3. I don't have the balls, apparently. So I have the money. But when it came time to swipe the card, I p***ied out. Had a guilt-fix. Apparently, I don't make NEARLY enough money to make me feel ok with dropping another $2,700 on a guitar when I already have a Gibson Les Paul Custom and two Gibson SGs.

How did the guitar feel? It actually felt good. The size of the neck was almost the same as my LPC, chunky yet comfortable. Most of my other guitars have crazy-thin wizard-cut necks. There's just something nice about the Gibson filling my hand while I wrap my thumb around the top of it to mute the low-E string during A-power chords that's very satisfying. The weight didn't bother me at all, as I'm getting used to playing my heavy LPC (9.9 lbs, roughly).

How did it sound? Not sure. Like I said, the strings were rusty, nasty things. But hooked up to a DSL40C on the display floor, it sounded pretty good.

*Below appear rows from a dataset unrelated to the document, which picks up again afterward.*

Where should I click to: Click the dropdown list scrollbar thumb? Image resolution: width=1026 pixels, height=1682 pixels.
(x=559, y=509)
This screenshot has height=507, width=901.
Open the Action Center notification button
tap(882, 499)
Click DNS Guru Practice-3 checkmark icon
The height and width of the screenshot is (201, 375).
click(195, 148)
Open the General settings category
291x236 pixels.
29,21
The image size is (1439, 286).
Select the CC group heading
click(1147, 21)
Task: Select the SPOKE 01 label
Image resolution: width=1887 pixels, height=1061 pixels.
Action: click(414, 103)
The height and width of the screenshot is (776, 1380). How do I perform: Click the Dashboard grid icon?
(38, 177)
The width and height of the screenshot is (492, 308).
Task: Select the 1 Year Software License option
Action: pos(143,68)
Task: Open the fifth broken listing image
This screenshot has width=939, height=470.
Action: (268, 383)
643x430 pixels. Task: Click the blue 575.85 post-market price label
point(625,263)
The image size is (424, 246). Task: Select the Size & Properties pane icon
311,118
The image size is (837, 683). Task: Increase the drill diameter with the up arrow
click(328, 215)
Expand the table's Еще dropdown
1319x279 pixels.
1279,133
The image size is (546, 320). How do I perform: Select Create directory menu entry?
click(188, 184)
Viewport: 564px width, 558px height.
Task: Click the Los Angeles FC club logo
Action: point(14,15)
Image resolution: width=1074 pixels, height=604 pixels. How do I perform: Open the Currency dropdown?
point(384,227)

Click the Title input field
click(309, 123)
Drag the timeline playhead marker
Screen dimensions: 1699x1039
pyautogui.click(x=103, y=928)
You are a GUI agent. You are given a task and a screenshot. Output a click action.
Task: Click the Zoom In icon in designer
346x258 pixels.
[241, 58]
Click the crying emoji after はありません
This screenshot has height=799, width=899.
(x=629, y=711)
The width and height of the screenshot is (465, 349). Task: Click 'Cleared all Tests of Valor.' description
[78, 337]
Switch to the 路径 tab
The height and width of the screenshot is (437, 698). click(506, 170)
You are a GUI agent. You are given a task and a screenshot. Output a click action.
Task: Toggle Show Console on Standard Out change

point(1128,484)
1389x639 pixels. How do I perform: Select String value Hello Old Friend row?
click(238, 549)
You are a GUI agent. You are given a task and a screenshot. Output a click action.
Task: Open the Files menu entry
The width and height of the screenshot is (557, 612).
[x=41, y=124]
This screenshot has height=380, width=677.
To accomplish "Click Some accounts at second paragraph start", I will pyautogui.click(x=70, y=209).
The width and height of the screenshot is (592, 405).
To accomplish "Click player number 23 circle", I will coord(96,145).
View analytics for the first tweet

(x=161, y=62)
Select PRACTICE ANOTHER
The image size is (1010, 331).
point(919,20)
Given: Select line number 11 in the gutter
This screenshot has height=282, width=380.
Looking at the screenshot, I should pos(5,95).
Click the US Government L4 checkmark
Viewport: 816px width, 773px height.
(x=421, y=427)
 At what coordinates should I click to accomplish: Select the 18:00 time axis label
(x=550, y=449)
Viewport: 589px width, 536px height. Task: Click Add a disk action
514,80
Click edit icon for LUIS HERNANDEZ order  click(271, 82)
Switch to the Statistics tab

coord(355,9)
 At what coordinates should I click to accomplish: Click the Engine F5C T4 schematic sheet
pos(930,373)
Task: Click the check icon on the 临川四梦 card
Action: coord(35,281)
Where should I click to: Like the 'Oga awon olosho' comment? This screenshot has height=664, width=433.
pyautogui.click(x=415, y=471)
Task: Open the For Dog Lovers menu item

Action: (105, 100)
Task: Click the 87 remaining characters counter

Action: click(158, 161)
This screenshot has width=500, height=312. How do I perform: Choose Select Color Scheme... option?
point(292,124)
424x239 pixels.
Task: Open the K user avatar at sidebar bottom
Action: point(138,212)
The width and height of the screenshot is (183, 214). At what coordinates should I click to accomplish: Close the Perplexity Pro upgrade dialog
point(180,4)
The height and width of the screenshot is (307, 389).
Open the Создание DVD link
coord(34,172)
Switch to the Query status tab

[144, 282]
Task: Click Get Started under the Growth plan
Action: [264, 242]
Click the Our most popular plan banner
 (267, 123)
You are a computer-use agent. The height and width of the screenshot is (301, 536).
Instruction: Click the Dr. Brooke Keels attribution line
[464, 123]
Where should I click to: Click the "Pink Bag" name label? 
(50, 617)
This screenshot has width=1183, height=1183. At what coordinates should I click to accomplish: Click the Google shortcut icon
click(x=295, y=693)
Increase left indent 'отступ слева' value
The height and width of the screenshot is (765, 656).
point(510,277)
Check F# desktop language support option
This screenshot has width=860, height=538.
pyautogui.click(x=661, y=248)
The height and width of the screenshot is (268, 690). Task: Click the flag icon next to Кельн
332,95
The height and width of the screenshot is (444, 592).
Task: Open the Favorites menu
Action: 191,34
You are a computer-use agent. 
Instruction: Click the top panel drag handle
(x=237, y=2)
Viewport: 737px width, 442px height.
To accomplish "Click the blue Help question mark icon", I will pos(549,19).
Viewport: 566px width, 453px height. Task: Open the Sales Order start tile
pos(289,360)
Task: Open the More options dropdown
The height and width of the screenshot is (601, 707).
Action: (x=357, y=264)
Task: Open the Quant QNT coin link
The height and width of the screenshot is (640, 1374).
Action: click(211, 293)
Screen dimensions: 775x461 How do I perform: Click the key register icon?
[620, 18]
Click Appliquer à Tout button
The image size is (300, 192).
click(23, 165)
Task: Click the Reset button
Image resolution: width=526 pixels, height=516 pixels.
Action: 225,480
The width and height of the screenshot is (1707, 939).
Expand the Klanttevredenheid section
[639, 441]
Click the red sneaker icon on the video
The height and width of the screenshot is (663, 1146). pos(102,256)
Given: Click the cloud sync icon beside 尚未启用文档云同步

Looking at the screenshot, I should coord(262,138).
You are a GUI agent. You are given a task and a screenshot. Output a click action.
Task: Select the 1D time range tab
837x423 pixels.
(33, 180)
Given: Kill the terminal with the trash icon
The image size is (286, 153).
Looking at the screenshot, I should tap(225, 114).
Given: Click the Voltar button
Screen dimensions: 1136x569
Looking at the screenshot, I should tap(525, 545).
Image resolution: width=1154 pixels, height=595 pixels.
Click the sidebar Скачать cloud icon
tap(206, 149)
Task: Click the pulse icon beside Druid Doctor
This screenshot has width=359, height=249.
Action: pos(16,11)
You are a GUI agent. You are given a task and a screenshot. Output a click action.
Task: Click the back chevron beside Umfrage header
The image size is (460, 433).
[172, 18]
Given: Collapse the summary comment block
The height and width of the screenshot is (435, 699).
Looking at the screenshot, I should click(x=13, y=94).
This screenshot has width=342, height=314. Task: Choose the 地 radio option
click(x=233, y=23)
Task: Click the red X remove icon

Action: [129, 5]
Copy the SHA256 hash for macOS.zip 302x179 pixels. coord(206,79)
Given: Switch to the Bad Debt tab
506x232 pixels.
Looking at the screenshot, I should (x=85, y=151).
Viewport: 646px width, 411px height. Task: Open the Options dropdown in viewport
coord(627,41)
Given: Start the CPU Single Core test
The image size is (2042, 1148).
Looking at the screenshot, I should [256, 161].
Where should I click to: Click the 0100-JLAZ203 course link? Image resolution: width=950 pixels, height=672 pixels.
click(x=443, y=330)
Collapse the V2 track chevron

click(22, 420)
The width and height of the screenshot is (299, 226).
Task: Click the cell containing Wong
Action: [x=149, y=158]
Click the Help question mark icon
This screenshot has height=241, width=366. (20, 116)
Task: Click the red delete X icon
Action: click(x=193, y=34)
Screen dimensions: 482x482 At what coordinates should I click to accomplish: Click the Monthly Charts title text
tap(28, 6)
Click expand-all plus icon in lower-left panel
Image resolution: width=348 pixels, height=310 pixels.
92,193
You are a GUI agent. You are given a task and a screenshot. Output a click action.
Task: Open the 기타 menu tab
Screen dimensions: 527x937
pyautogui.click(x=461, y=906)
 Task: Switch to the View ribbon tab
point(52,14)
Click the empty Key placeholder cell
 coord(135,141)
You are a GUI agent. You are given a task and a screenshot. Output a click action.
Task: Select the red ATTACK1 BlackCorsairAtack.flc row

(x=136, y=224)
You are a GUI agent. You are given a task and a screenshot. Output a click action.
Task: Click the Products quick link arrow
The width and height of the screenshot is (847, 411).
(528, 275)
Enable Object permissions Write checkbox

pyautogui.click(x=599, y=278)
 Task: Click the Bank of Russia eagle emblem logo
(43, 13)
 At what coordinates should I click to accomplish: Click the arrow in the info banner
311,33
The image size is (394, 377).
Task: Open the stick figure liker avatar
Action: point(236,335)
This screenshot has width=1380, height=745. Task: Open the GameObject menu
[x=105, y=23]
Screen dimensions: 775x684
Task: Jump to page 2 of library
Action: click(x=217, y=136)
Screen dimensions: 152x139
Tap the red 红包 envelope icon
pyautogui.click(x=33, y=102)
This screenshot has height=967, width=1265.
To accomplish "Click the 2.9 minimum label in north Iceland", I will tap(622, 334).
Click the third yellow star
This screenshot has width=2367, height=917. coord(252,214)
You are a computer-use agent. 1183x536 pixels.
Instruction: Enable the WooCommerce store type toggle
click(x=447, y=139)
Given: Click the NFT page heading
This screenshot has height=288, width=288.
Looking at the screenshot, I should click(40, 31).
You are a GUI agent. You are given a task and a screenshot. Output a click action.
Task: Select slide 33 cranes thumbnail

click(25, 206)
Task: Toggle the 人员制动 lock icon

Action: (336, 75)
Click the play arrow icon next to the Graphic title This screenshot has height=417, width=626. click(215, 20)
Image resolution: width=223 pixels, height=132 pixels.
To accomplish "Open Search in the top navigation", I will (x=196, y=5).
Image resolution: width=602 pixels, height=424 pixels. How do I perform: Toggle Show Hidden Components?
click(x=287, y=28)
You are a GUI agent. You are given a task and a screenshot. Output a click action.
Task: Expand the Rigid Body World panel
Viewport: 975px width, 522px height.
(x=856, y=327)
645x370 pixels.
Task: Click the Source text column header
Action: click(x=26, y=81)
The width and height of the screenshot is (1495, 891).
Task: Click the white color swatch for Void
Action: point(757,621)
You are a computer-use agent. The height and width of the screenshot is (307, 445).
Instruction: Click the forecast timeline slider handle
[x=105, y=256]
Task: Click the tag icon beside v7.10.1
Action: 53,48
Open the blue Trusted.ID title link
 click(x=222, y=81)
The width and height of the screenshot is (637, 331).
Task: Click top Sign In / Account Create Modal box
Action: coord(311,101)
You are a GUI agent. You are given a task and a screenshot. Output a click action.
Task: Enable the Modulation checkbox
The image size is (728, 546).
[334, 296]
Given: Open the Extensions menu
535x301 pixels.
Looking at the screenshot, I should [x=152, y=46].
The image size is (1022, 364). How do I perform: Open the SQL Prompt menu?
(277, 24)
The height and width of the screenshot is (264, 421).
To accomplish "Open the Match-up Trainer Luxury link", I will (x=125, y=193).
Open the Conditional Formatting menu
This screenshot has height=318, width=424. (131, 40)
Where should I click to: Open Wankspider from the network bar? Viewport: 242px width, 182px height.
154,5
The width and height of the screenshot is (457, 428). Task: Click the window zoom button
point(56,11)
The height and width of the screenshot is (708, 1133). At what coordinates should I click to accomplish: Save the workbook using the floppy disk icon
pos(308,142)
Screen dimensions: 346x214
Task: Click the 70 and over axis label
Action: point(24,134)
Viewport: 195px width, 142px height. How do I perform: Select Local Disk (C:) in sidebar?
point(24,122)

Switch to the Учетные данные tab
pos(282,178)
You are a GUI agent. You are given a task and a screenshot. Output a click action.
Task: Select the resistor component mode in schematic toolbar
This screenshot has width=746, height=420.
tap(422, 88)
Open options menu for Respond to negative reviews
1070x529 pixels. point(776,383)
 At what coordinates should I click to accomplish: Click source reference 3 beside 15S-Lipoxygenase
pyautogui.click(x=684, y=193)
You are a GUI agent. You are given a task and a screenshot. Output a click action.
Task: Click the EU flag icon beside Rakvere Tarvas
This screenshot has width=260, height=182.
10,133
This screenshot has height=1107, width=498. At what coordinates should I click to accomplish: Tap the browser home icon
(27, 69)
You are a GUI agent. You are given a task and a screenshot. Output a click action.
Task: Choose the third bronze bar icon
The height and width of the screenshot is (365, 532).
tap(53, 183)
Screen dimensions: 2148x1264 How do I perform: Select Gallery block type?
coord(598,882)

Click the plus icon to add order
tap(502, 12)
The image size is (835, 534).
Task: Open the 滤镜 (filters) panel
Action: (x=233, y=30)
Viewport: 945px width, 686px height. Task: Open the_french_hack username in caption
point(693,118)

I imagine the Epiphone will be the same except for the nitro-vs-poly finish on the neck. And no nibs. And a narrow-as-sh** ABR-1 sized bridge instead of the Nashville I like so much on my Gibsons. But that can be changed, as can the 3-way switch with a Switchcraft one. Very simple fixes to make it a great instrument. It already has large control pots, Orange-drop capacitors, Seymour-Duncan Alnico 2 Pro pickups, a confirmed hard maple cap underneath the flame maple veneer... What's not to love?